▸ EXCERTO FORNECIDO:
--------------------------------------------------

Este hidrocarboneto policíclico (CPPF) dá origem ao colesterol (COL). O COL é
um esteroide que, por sua vez, dá origem a uma série de hormônios esteroides,
incluindo a testosterona. Portanto, percebeu onde quero chegar? Ainda não,
então continue a leitura.
O que alguns
sabem, mas esquecem?
O colesterol (COL), inicialmente, dá origem a
pregnenolona, cujo etapa é regulada pelo hormônio adrenocorticotrópico (ACTH)
dependente de adenosina monofosfato cíclico (AMPc), sintetizado pelas células
corticotrópicas da adeno-hipófise. O ACTH pode estimular a glândula suprarrenal
quanto a produção de cortisol e aldosterona. O cortisol é produzido pelo córtex
adrenal, na zona fasciculada, sendo apelidado de “hormônio do estresse”. A
aldosterona é produzida pelo córtex da glândula adrenal, na zona glomerulosa, cujo
função é manter a homeostase do potássio, sódio e hidrogênio dos líquidos
corporais.
Ao mesmo tempo, sob ação do ACTH, a glândula
suprarrenal também produz andrógenos (androgênios). Quer dizer, obtém-se o desidroepiandrosterona
(DHEA), que dá origem à testosterona e androstenodiona. Vejam, todos os
hormônios mencionados (cortisol, aldosterona, DHEA, testosterona e
androstenodiona) tem origem no colesterol (COL). Percebeu, agora, onde quero
chegar? Quase? Então continue a leitura.
O que
quase ninguém sabe?
A pregnenolona, a partir do COL, sofre uma
sequência de reações químicas nas mitocôndrias e no retículo endoplasmático da
célula adrenal, dando origem aos hormônios citados anteriormente. Contudo, as
quantidades realmente expressivas de testosterona circulantes são observadas em
homens, produzidas pelas células de Leydig dos testículos, porém existem dois
períodos distintos de produção: fetal e adultos.
As
células de Leydig fetais produzem altos níveis de andrógenos, que são
necessárias para o desenvolvimento da genitália masculina e “masculinização”
cerebral (quer dizer, desenvolvimento de padrões característicos masculinos).
Após o período pós-natal, ocorre um declínio no número de células de Leydig e,
consequentemente, nos níveis de testosterona. Na juventude, os níveis de
testosterona começam a subir novamente, quando atingem determinado “pico” no
indivíduo adulto jovem ou de meia-idade. No período fetal e inicial da
juventude, não é necessário o LH para o desenvolvimento das células de Leydig,
que simplesmente respondem produzindo testosterona. Tardiamente, contudo, o LH
entra em ação, ligando em receptores nas células de Leydig e produzindo a
testosterona.
Com base nesse conhecimento científico e, na
realidade, de fisiologia neuroendócrina básica, porque jovens e adolescentes
“caem” no uso (e abuso) de esteroides anabólicos sintéticos de testosterona?

--------------------------------------------------

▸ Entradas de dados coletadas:
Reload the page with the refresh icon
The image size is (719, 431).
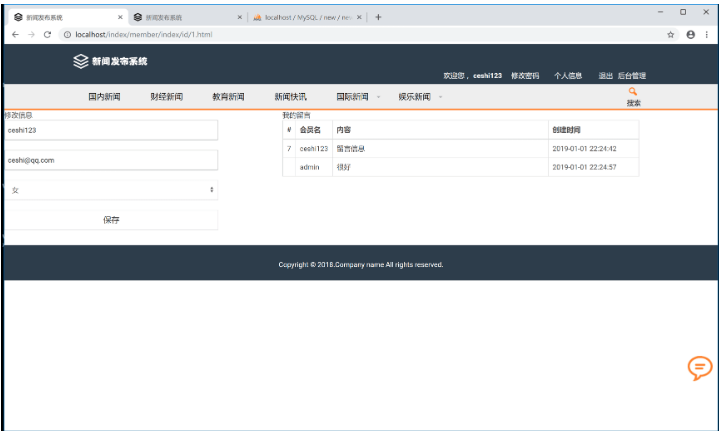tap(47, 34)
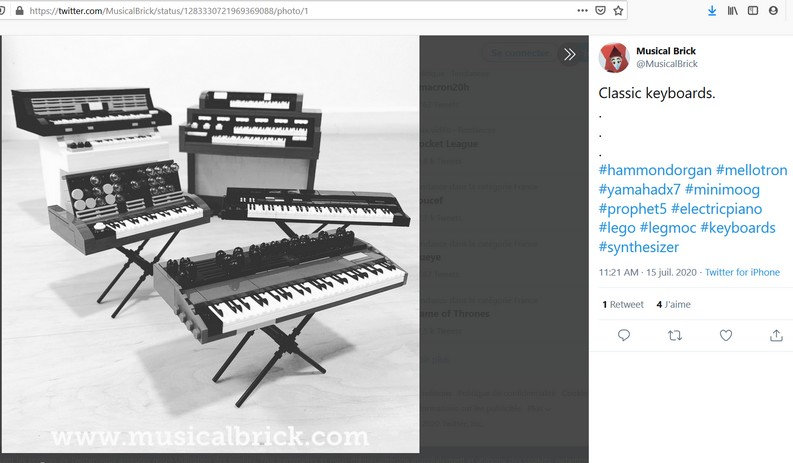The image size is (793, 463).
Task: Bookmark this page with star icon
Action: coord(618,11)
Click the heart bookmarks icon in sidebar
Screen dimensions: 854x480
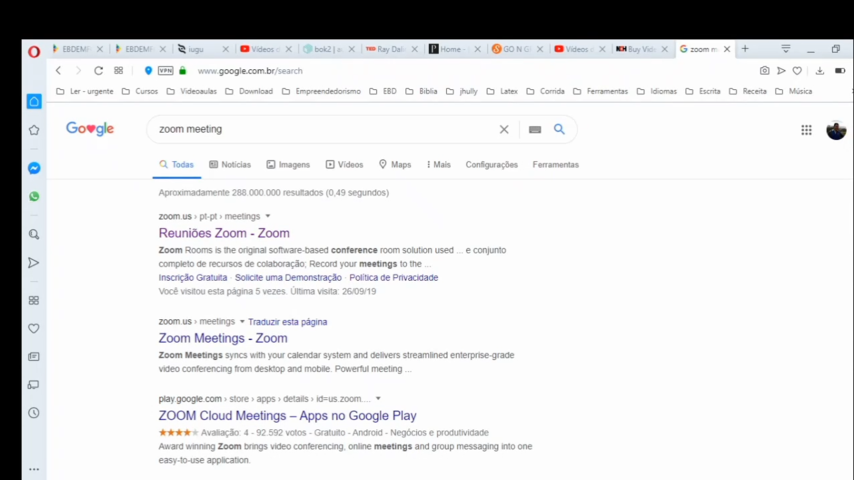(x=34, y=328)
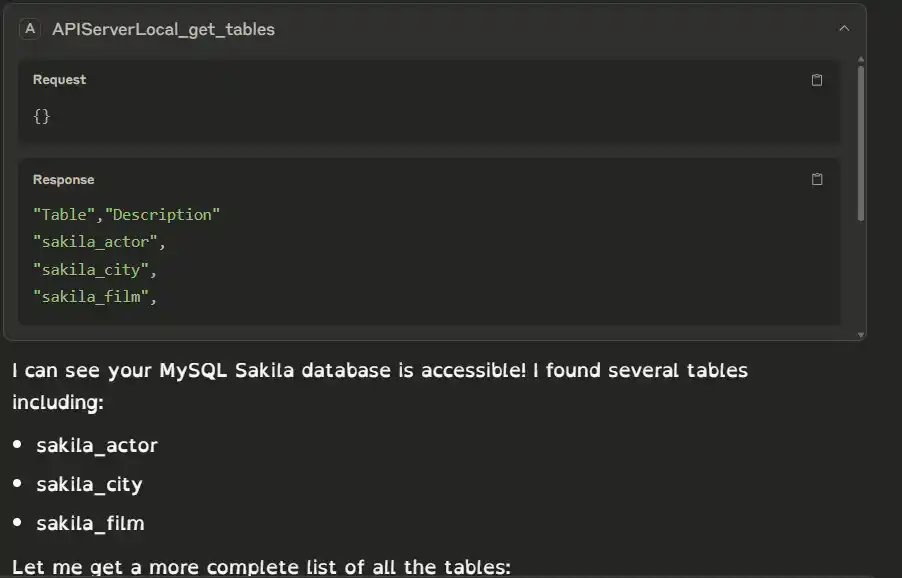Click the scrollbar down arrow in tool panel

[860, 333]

--------------------------------------------------

▸ TAREFAS PROPOSTAS:
[A] De acordo com o excerto, em que zona do córtex adrenal se produz a aldosterona?
[B] Relacione todos os hormônios que o excerto, no trecho iniciado por "Vejam, todos os hormônios mencionados", indica como originados do colesterol.

▸ SOLUÇÕES DAS TAREFAS:
[A] Na zona glomerulosa.

[B] Cortisol, aldosterona, DHEA, testosterona e androstenodiona.